PROVIDED DATA:

Segment Open

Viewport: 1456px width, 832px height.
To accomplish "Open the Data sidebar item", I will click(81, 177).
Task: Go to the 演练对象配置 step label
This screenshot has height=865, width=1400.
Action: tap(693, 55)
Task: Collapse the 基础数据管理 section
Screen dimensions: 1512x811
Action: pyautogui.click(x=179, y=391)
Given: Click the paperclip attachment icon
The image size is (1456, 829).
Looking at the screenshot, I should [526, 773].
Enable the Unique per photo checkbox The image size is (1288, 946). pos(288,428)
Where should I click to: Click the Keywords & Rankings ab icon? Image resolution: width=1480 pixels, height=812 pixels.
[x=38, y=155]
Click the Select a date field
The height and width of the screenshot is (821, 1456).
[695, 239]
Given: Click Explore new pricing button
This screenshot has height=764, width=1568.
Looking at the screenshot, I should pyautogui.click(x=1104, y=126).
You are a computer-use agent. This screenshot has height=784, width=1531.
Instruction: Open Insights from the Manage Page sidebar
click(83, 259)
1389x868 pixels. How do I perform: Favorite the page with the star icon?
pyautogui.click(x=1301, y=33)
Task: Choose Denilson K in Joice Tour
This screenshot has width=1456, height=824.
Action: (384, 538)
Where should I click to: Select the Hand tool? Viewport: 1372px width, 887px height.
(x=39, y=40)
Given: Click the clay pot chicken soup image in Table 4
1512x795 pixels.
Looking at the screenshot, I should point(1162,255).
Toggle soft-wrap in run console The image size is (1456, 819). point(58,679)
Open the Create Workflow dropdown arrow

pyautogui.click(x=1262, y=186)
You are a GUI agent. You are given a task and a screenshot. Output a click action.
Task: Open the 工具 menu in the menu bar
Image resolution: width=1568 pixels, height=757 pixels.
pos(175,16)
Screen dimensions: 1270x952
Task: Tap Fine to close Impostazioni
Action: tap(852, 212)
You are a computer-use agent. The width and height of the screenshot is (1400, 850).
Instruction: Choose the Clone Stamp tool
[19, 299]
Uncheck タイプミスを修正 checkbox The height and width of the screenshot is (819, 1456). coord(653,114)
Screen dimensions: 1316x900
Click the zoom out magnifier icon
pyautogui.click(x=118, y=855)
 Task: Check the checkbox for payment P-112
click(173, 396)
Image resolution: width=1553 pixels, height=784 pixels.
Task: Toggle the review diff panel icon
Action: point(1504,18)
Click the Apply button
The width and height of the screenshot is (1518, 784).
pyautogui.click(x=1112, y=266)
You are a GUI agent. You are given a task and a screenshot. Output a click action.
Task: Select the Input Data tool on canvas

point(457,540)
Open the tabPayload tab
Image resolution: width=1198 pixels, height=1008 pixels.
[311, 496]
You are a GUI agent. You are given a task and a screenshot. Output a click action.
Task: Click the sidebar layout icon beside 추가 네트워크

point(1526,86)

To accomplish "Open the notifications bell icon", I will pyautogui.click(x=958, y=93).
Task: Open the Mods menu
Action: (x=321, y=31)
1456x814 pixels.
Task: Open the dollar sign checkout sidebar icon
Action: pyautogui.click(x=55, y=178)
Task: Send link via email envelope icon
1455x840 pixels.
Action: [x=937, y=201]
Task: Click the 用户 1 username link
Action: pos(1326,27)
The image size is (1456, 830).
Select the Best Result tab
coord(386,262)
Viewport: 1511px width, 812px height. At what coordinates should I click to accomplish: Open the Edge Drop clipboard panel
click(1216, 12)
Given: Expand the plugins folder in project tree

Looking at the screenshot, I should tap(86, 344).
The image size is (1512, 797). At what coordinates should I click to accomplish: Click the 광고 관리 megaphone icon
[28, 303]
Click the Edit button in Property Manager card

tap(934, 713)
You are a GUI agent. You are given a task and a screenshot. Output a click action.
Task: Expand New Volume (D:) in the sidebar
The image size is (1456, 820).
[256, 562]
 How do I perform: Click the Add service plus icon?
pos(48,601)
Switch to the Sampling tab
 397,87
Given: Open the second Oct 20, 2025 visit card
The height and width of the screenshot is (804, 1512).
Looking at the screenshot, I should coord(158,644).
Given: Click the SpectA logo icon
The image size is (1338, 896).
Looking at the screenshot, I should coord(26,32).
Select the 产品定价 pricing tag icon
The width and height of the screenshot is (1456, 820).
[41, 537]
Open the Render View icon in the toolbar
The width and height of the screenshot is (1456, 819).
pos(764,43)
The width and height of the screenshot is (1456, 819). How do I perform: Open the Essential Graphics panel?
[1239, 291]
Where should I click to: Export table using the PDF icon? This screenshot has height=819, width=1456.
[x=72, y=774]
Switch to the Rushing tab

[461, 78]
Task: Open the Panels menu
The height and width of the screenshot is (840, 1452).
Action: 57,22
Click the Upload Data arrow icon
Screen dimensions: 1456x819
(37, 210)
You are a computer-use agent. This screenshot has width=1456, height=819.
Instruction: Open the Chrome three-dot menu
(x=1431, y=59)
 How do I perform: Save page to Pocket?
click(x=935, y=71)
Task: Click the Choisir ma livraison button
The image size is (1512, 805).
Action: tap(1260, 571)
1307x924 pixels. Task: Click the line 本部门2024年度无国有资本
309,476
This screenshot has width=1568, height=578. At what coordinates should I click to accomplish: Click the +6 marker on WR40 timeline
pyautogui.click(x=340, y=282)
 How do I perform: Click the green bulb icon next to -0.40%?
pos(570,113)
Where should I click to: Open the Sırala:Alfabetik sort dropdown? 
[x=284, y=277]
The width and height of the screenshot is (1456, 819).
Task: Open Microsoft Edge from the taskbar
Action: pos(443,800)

Segment Closed

TASK GOAL: Using the material above, reproduce exactly the line that contains "has width=1456, height=819." and all lines after it through the last one, and only those.

EXPECTED ANSWER:
You are a computer-use agent. This screenshot has width=1456, height=819.
Instruction: Open the Chrome three-dot menu
(x=1431, y=59)
 How do I perform: Save page to Pocket?
click(x=935, y=71)
Task: Click the Choisir ma livraison button
The image size is (1512, 805).
Action: tap(1260, 571)
1307x924 pixels. Task: Click the line 本部门2024年度无国有资本
309,476
This screenshot has width=1568, height=578. At what coordinates should I click to accomplish: Click the +6 marker on WR40 timeline
pyautogui.click(x=340, y=282)
 How do I perform: Click the green bulb icon next to -0.40%?
pos(570,113)
Where should I click to: Open the Sırala:Alfabetik sort dropdown? 
[x=284, y=277]
The width and height of the screenshot is (1456, 819).
Task: Open Microsoft Edge from the taskbar
Action: pos(443,800)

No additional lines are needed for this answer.